DR-A-LSTM: A Recurrent Neural Network with a Dimension Reduction Autoencoder a Deep Learning Approach for Landslide Movements Prediction

International Advanced Computing Conference

Kala Venkata Uday., Varun Dutt, Praveen Kumar, & P Priyanka

2022-12-16

Landslides are a challenging problem in India and the world. Different weather conditions and soil properties could trigger landslides. The Machine learning (ML) models could predict landslides’ movements. The ML model may overfit the high-dimensional feature of weather and soil data. Dimension reduction techniques could reduce the dimension of the features. The autoencoder model was developed to reduce the data dimension in this experiment. The four months, April to August 2022, time series data of the landslide monitoring station (LMS) from the five landslides in Himachal Pradesh, India, were considered to train the ML models. The dimension reduction autoencoder long-short-term memory (DR-A-LSTM), an autoencoder and LSTM model ensemble, was developed. Furthermore, the ensemble of principal component analysis (PCA) and LSTM (PCA-LSTM) model was developed to reduce the dimension by PCA. The DR-A-LSTM model was compared with the simple LSTM and PCA-LSTM models to predict landslide movements. The data was split in the 80:20 ratio to train and test the ML models.

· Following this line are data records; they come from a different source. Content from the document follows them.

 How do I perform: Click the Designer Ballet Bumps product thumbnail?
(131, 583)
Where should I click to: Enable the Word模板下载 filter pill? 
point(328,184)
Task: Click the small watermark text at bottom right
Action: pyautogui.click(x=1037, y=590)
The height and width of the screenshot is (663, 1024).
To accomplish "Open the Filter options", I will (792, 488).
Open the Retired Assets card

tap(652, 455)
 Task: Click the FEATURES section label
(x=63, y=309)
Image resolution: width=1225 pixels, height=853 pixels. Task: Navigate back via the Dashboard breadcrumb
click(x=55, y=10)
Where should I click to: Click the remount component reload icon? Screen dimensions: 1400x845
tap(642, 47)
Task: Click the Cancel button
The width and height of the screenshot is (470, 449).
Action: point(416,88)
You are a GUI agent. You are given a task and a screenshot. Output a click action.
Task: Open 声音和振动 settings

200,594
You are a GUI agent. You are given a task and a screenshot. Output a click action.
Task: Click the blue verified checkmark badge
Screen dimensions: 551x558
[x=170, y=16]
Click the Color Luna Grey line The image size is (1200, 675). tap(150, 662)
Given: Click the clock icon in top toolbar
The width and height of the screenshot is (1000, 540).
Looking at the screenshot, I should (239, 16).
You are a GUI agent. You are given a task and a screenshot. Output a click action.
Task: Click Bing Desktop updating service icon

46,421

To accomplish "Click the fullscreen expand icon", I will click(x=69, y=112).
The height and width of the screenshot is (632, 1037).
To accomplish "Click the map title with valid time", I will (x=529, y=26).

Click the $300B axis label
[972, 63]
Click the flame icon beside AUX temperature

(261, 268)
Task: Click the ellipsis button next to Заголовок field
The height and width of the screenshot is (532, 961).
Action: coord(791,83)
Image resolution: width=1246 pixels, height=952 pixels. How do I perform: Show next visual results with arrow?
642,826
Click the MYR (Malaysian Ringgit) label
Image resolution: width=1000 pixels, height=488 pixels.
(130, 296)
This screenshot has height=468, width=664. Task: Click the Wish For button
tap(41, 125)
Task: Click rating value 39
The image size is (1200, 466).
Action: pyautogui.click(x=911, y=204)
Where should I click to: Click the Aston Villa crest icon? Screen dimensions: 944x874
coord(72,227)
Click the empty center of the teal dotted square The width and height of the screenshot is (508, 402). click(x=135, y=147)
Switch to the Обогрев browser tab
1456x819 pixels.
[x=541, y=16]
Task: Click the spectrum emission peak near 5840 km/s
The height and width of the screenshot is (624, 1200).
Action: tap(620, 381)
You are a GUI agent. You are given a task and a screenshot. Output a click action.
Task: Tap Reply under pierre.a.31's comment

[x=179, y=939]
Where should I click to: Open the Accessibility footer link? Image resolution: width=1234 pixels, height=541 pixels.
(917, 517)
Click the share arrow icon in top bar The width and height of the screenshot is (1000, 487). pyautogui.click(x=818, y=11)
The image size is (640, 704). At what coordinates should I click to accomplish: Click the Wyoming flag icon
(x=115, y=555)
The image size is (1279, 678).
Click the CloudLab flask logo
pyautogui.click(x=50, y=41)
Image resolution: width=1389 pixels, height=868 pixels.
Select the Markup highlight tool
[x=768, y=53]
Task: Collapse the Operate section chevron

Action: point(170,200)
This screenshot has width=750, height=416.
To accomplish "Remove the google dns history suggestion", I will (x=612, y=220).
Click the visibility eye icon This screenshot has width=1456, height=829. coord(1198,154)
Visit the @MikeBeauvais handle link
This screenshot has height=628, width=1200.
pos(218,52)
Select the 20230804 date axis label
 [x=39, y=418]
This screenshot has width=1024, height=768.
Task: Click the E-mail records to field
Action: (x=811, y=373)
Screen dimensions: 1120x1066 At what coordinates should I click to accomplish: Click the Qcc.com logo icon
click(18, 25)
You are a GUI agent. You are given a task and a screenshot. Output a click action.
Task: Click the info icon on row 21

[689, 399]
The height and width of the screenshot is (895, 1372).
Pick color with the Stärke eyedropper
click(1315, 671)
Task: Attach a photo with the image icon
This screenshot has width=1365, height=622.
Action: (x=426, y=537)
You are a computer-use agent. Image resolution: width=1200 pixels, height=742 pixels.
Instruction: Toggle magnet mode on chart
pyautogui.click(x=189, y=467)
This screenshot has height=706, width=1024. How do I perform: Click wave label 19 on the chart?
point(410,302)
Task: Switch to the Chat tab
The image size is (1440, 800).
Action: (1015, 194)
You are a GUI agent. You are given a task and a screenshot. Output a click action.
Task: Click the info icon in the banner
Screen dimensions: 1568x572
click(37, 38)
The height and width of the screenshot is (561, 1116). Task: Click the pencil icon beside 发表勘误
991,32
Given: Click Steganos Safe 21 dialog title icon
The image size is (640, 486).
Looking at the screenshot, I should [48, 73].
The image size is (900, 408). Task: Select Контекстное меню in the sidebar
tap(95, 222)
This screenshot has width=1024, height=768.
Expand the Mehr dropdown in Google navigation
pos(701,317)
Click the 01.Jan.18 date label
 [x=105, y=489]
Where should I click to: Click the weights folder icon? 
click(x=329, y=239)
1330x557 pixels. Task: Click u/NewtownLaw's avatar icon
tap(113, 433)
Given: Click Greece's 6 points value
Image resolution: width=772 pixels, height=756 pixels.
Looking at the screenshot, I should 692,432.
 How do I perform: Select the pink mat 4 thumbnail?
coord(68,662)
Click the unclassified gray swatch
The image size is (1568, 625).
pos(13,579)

The simple LSTM model produced 82.3% accuracy in the training data and 71.8% in the testing data. The simple LSTM model showed overfitting in the training data. The PCA-LSTM model produced 76.5% accuracy in training and 88.2% in testing. Next, the DR-A-LSTM model produced 97.8% accuracy in training and 100% in testing. The findings of this experiment suggest that the DR-A-LSTM model performed better than the simple LSTM model and PCA-LSTM. As a result, the DR-A-LSTM model could be developed for real-time landslide movement predictions.